Instructors' Guide


Introduction Terminology Expressions Control Objects Inheritance Technology Summary

Control

The computation mechanism employed by Prolog may be characterized as goal reduction with unification and backtracking. As an example, look at the Prolog program in slide dlp-control-1, consisting of a number of clauses and facts.

Prolog

  p(X,Y) :- r(Z), b(X). 
clauses
p(X,Y) :- q(Y), b(X). b(X) :- a(X). b(0).
facts
a(1). q(2).
Query
  ?- p(X,Y). 
results in (X = 1,Y = 2)
and (X = 0, Y = 2)

slide: DLP -- control (1)

When we pose our query, it is first attempted to resolve the goal p(X,Y) with the first clause for p (which fails because r(Z) cannot be resolved). Then the second clause is tried, which leads to binding Y to 2 (since q(2) is a fact), and gives us two possible bindings for X, due to the facts a(1) and b(0). (Variables are local to clauses and will be renamed automatically to avoid clashes.) Hence, the evaluation of the goal p(X,Y) leads to two consistent bindings, that may successively be obtained by backtracking.

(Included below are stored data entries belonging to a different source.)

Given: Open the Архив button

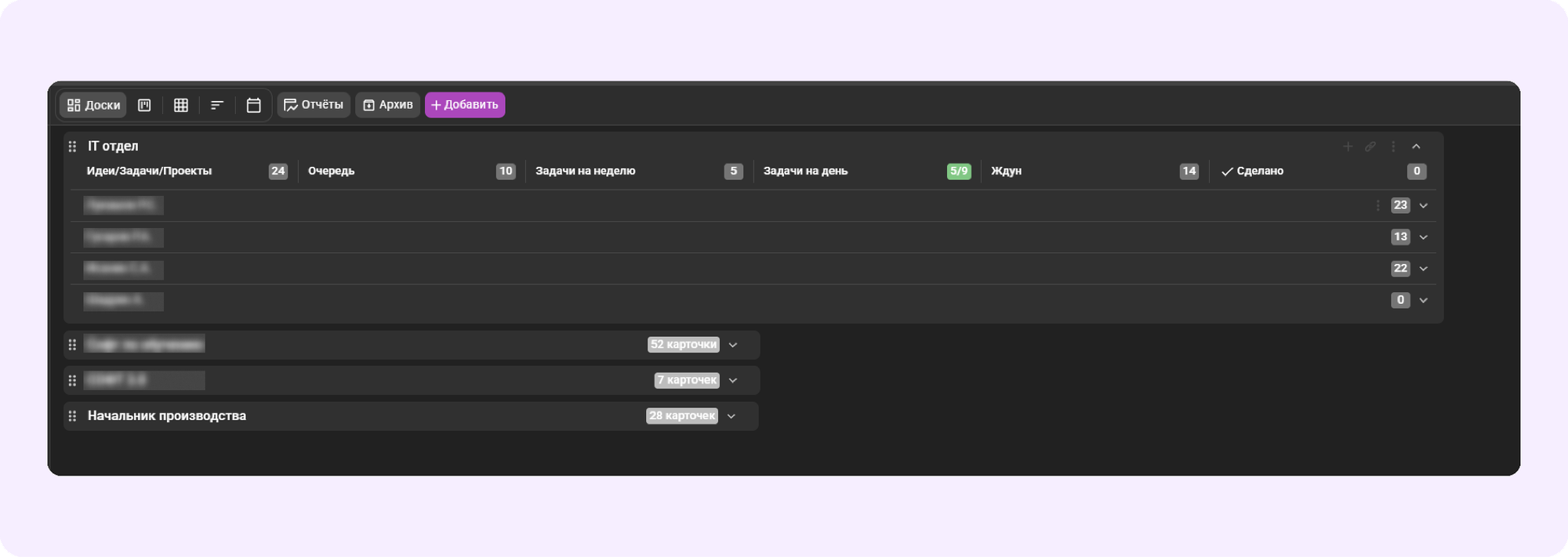Looking at the screenshot, I should 388,105.
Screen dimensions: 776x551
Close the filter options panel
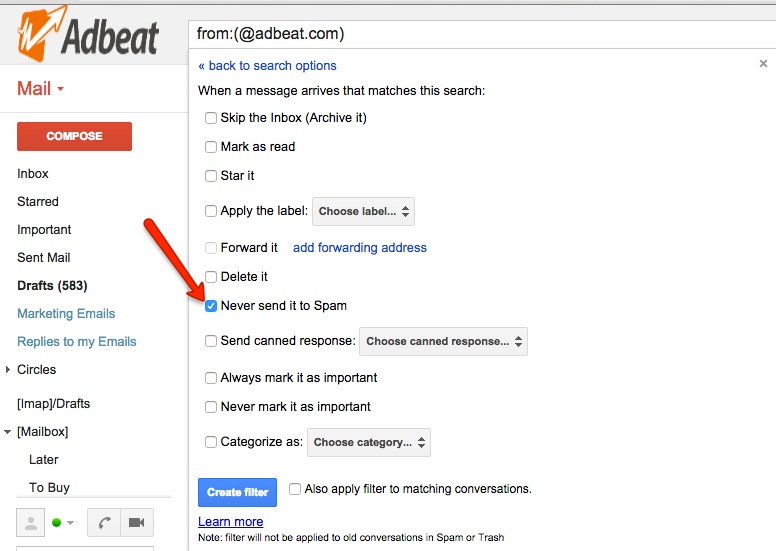coord(763,63)
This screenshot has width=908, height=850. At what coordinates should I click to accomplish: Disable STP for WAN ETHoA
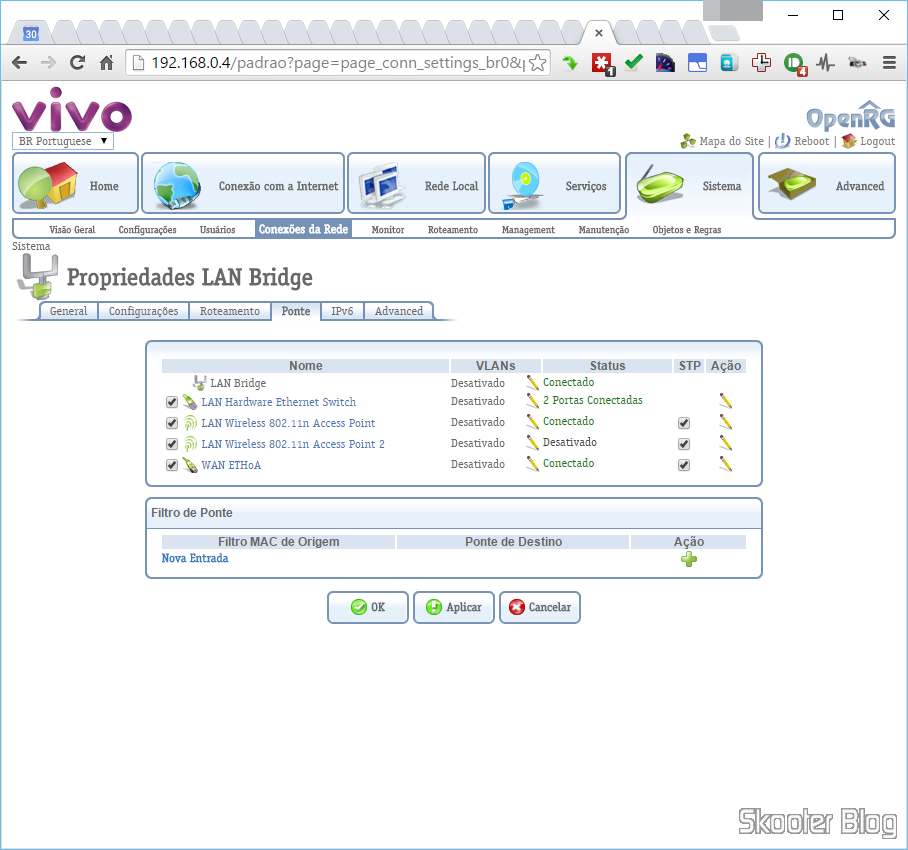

As an example of somewhat more realistic clauses, look at the list processing predicates member and append in slide dlp-control-2.


List processing -- backtracking

  member(X,[X|_]).
  member(X,[_|T]) :- member(X,T).
  
  append([],L,L).
  append([ H | T ],L,[ H | R ]):- append(T,L,R).
  

slide: DLP -- control (2)

Both predicates are specified in an inductive manner, taking care of all possible cases. For example, the first clause for member states as a fact that an element is contained in a list when it is the first element. The second clause prescribes the recursive application of member to the tail of the list if this is not the case. Similarly, the clauses for append distiguish between the case of appending a list to an empty list, and the case of appending a list to a non-empty list.

This manner of specification closely adheres to standard practice in mathematical logic and has proven to be a powerful means to develop knowledge-based systems (such as expert systems) that rely on logical reasoning.